## Material provided

::::::::::

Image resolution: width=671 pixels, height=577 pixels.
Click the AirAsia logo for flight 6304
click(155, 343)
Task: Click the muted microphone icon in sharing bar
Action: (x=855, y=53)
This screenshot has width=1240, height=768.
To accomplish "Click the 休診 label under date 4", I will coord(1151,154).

::::::::::

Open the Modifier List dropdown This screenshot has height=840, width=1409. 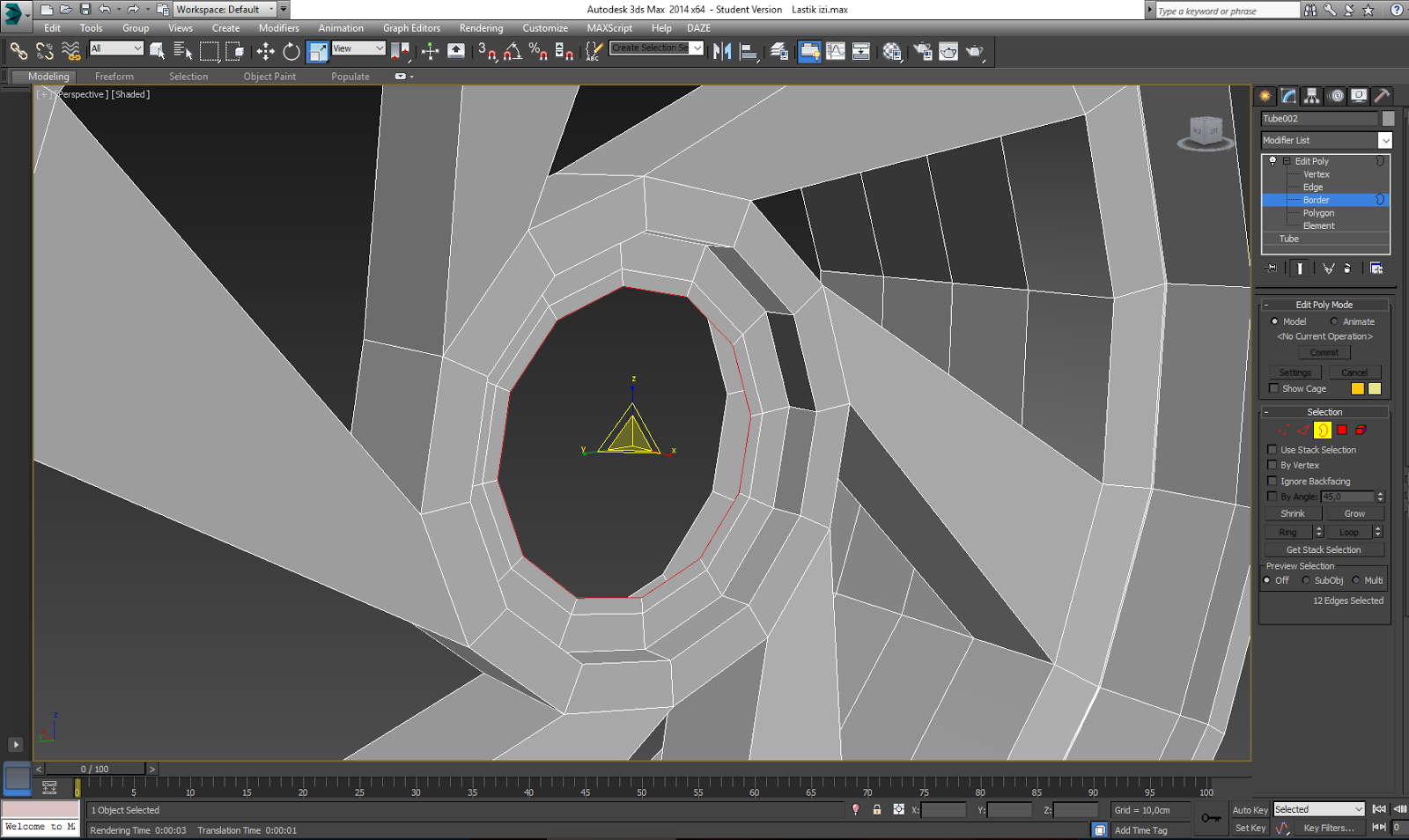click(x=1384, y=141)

::::::::::

## Work task
Restate word for word the entries above from the line with "Image resolution: width=671" through the line with "This screenshot has width=1240, height=768.", inclusive, leaving out everything else.

## Answer box
Image resolution: width=671 pixels, height=577 pixels.
Click the AirAsia logo for flight 6304
click(155, 343)
Task: Click the muted microphone icon in sharing bar
Action: (x=855, y=53)
This screenshot has width=1240, height=768.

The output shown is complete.